Perhaps the best way to discover what works is to try something, look at the result as clearly as you can, and then trying the next thing.

Sometimes it means trusting the people who have done this hard work before you and trying what they’ve proven works. I’m reading a book on Buddhist insight meditation right now.1 The author describes a process of introspection that takes decades, and in fact is never completely finished.

Healing from trauma, learning to change the symptoms of Borderline Personality Disorder, is the boat you have to push, the insight you find by following your breath for 20 years, the garden you tend in the face of weeds, and storms, and drought, and insects, and deer.

There’s no end to it, but that doesn’t mean there are no rewards. I need to adjust my dial back from overload setting to 2 or 3 on the dial. To stop trying to turn it up to 11.

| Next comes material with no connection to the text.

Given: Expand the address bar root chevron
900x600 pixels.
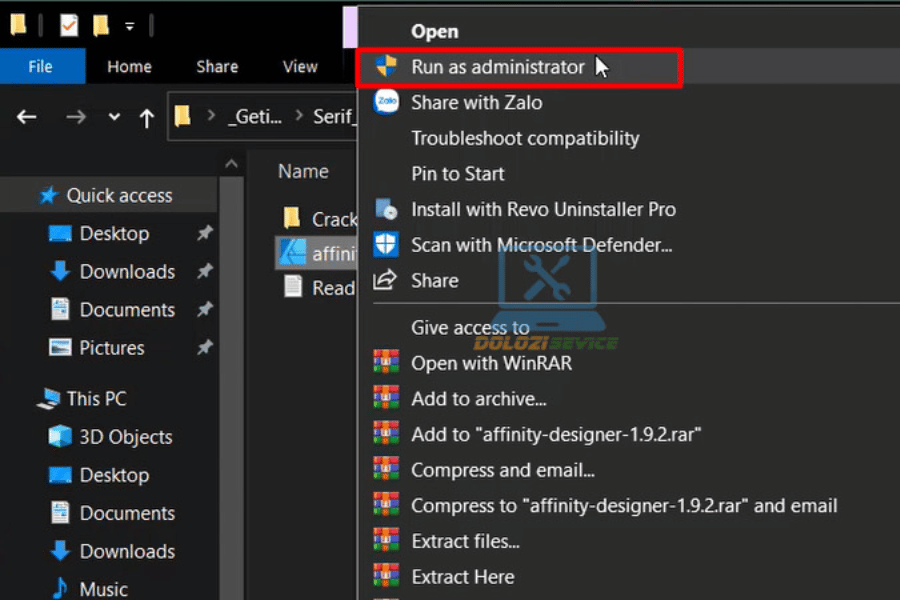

While I was writing this last sentence, I was listening to Won’t Get Fooled Again by The Who. Great song, but terrible philosophic advice for me. So much of my life has been ruled by rule-based, rigid sets of expectations that I or other people have put around my life. My humanity has been encased in brittle walls, and of course when those frail, brittle barriers fail, I end up injured by the shards.

It’s time to find a new way to guide myself forward, one that encompasses failure, that takes into account being fooled again and again, and again, and then sleeping and getting up the next day to go out to the damned garden to weed, and prune, and plant.

1 Breath by Breath: The Liberating Practice of Insight Meditation (Shambhala Classics) by Larry Rosenberg

4 thoughts on “Validation, Perception, Interpretation, Binary Thinking, and the Weedy Garden

  1. Footprints in the Sand blog indie full and interesting. Thank you for continuing to share your therapeutic experiences and Buddhist musings

  2. I loved this post so much. I love when you write…And could really empathise with what you are going through. I totally get the thinking patterns, and wanting to go to extremes, and the whenever you can slow things down, it’s much better for you. The validation aspects and I also watched the same video by Dr Fox. Yes we do tend to “mind read”.
    I think I love your writing so much because it is like talking/hearing myself. I do and think similar things. Obviously we have differences but I swear the same things you think and percieve, I also think and percieve too. I also think that maybe BPD is not real. I only thought this yesterday and I gave myself a hard time for it all day. Telling myself I’m just weak and pathetic.
    I guess I just wanted you to know that you are not alone in your constant analysing and battling, and tending to that garden.
    I am and continue to do the same.
    It’s not easy, and I respect you because I know how difficult it is.

    Have you found Dr Fox’s new book to be helpful? I wanted to ask how you been getting on with it. You are the only person I know who has/is also going through it. I’m about a third of the way through now…


    1. I keep starting to read Dr. Fox’s workbook, then getting distracted. I have it here next to me, and I’m certain that I’ll get through it eventually. I don’t want to just read it, I want to do the work with it.